» **What the task requires**
From the entries below, return every line that includes the word "button".

» **Information shown**
[Start of Attachment]

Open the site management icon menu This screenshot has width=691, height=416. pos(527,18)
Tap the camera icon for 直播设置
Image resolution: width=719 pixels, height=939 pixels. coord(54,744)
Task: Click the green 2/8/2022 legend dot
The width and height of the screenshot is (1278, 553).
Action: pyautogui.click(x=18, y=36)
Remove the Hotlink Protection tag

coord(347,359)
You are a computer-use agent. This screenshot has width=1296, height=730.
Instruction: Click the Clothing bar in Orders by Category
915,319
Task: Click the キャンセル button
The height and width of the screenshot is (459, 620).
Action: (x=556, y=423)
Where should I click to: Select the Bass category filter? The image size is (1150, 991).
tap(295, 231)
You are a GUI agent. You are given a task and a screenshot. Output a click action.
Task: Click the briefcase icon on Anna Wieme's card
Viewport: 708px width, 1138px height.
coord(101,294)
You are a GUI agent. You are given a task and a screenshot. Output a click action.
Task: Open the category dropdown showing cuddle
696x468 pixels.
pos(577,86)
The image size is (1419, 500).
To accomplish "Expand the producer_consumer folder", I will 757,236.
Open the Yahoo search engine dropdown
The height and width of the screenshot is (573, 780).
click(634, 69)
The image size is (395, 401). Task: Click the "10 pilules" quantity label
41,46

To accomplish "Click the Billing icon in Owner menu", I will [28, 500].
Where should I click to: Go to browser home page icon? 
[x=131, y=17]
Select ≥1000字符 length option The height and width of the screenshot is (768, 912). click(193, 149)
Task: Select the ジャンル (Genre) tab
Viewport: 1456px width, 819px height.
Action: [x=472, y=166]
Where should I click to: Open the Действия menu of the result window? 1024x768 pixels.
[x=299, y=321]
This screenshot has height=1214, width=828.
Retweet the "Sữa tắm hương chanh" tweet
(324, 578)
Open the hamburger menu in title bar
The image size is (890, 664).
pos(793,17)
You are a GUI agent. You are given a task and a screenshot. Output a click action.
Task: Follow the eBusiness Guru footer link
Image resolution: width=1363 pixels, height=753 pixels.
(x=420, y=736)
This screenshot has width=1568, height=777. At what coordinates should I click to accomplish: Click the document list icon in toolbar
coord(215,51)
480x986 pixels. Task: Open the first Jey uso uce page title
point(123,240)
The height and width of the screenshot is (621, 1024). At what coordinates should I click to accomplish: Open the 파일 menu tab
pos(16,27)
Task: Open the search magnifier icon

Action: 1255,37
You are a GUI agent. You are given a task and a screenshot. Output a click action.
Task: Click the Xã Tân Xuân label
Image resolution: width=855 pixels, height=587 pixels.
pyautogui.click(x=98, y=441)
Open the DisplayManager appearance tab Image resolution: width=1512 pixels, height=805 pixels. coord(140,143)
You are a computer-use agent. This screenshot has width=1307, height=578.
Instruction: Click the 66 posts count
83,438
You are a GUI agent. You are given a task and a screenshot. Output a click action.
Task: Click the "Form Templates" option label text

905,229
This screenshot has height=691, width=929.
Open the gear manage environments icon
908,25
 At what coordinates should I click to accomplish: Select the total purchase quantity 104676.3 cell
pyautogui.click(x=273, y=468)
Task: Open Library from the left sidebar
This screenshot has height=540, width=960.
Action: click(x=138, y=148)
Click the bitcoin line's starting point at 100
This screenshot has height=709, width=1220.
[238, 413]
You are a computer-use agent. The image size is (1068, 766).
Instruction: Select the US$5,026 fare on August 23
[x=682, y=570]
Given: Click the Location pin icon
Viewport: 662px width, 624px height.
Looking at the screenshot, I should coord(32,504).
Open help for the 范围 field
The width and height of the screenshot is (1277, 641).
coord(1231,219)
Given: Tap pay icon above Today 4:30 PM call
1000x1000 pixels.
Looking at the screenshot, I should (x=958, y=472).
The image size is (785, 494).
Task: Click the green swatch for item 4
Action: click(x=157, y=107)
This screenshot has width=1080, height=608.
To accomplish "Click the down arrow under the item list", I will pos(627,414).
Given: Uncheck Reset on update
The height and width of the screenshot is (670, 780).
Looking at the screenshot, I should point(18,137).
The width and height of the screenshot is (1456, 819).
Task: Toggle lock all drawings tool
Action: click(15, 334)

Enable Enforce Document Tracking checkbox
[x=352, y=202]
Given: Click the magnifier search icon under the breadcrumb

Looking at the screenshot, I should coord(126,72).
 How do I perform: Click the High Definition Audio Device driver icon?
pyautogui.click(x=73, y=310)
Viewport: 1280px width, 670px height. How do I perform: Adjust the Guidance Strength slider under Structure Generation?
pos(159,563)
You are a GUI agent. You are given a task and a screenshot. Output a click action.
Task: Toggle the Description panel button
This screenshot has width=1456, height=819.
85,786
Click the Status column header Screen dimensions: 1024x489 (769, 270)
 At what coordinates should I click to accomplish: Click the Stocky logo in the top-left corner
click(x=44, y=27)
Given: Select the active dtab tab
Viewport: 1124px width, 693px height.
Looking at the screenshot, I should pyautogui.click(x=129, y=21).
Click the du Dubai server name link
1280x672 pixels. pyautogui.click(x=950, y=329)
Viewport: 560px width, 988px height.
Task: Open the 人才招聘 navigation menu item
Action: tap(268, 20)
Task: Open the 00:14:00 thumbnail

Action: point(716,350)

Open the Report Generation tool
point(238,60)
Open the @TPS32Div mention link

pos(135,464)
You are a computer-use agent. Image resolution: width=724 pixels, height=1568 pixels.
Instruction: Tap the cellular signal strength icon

[End of Attachment]

» **Worked solution**
Task: Click the キャンセル button
Task: Toggle the Description panel button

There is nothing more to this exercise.